The response should consist of the records, reproduced exactly.

Top of EXTRACTED DATA

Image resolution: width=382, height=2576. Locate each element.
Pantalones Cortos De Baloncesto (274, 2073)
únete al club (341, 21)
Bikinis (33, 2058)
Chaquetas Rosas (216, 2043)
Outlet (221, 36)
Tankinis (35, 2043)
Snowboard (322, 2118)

Bottom of EXTRACTED DATA

### FINISHED TASK
Image resolution: width=382, height=2576. Locate each element.
Pantalones Cortos De Baloncesto (274, 2073)
únete al club (341, 21)
Bikinis (33, 2058)
Chaquetas Rosas (216, 2043)
Outlet (221, 36)
Tankinis (35, 2043)
Snowboard (322, 2118)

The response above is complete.